家父的友人,近年來也都相繼去世。
印象最深刻的是張先生。
張先生患眼疾,開了幾次刀都沒醫好,要戴一個很厚的眼鏡才能看到東西,雙眼被鏡片放得很大,老遠,就看見他的眼珠。
為了報答他對雙親的友誼,我到處旅行走過玻璃光學店,就替張先生找放大鏡。張先生一生喜歡吃東西,凡有新菜館開張,他必去試。看不見菜單點菜,對他來說是件痛苦的事,所以他需要一個攜帶方便的放大鏡,倍數越大越好,我買過幾個精美的送他,他很感激。

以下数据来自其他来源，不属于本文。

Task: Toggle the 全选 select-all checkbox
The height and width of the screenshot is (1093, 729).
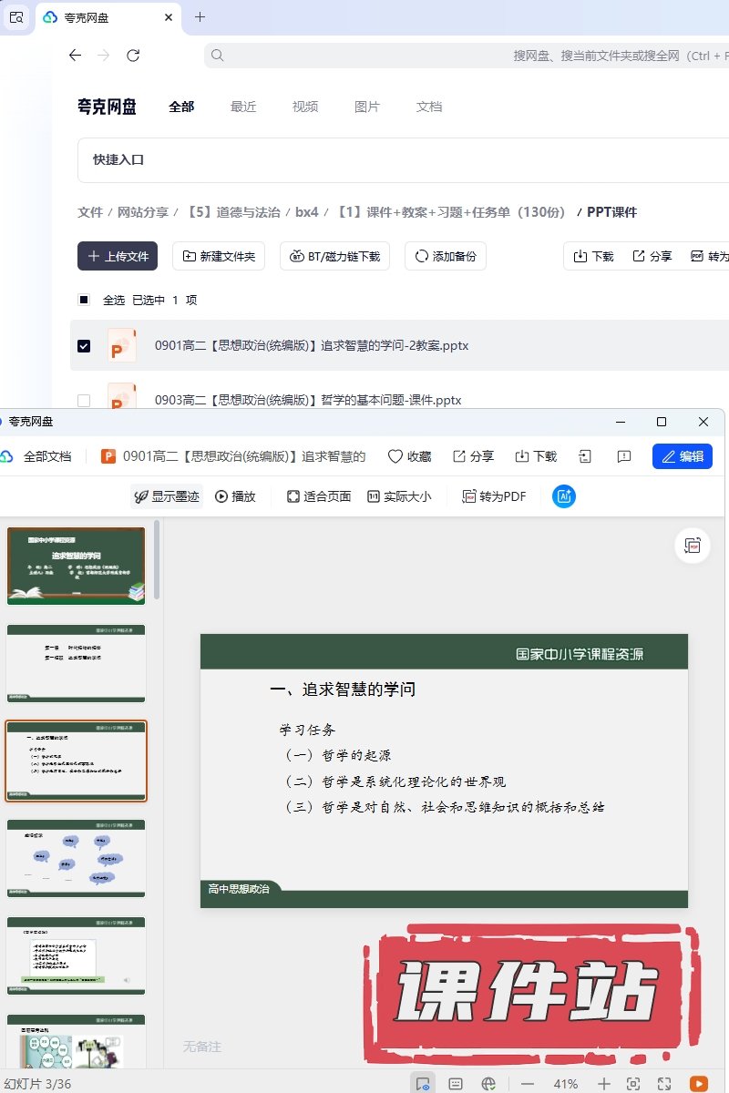Action: (84, 300)
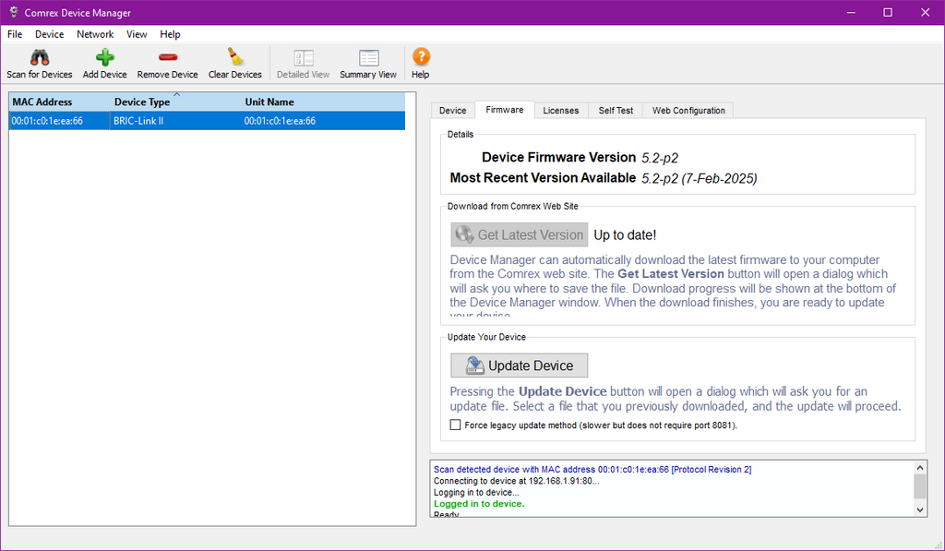
Task: Switch to Summary View in toolbar
Action: pyautogui.click(x=368, y=58)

每個星期天早上,張先生在公園散完步,便來家坐,一看到我,拉著我們整家人去吃早餐。
張先生的早餐不止牛油麵包,是整桌的宴席,魚蝦蟹齊全,當然少不了酒,他總從車廂後拿出一瓶陳年白蘭地,家母、他和我三人,一大瓶就那麽報銷了。
“別刻薄自己。”是張先生的口頭禪。
退休之後,他把家中收藏的張大千、齊白石一幅幅地賣掉,高薪請了一個忠心的司機,要去哪裏,就去哪裏。最愛逛的,當然是菜市場,把新鮮材料買回來,親自下廚。
我常喜歡說的那個牛鞭故事,就是他告訴我的。
什麽?你沒聽過那牛鞭故事。好,我慢慢說給你聽。
張先生和兒子媳婦住在一間大屋子裏,一切安好,但最令張先生受不了的,就是他兒媳婦愛大聲**,一星期和兒子搞幾晚,鬧得張先生睡不著覺。
開始小小的複仇計劃,張先生紙菜市場買了一條牛鞭,叫媳婦做菜。
“怎麽煮法?”媳婦問。
“洗幹淨後炸一炸就是,油要多。”張先生說。
媳婦燒滾了油鍋,把牛鞭放了進去。
突然,那條牛鞭膨脹了數倍,像一條蛇,張口噬來。媳婦嚇得大叫哀鳴,失聲了幾天。
張先生哧哧偷笑,從此得到數夜的安眠。